Logan Riggs comments on Identifying Functionally Important Features with End-to-End Sparse Dictionary Learning

Logan Riggs 17 May 2024 21:06 UTC
LW: 3 AF: 1
0
AF
What a cool paper! Congrats!:)

What’s cool:
1. e2e saes learn very different features every seed. I’m glad y’all checked! This seems bad.
2. e2e SAEs have worse intermediate reconstruction loss than local. I would’ve predicted the opposite actually.
3. e2e+downstream seems to get all the benefits of the e2e one (same perf at lower L0) at the same compute cost, w/o the “intermediate activations aren’t similar” problem.
It looks like you’ve left for future work postraining SAE_local on KL or downstream loss as future work, but that’s a very interesting part! Specifically the approximation of SAE_e2e+downstream as you train on number of tokens.
Did y’all try ablations on SAE_e2e+downstream?
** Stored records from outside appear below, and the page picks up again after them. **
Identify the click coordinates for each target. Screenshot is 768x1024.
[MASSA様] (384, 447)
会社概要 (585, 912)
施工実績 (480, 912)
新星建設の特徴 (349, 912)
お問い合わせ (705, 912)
For example, only training on the next layers Reconstruction loss or next N-layers rec loss?
- Dan Braun 18 May 2024 6:27 UTC
  LW: 5 AF: 4
  0
  AF Parent
  Thanks Logan!
  2. Unlike local SAEs, our e2e SAEs aren’t trained on reconstructing the current layer’s activations. So at least my expectation was that they would get a worse reconstruction error at the current layer.
  Improving training times wasn’t our focus for this paper, but I agree it would be interesting and expect there to be big gains to be made by doing things like mixing training between local and e2e+downstream and/or training multiple SAEs at once (depending on how you do this, you may need to be more careful about taking different pathways of computation to the original network).
  We didn’t iterate on the e2e+downstream setup much. I think it’s very likely that you could get similar performance by making tweaks like the ones you suggested.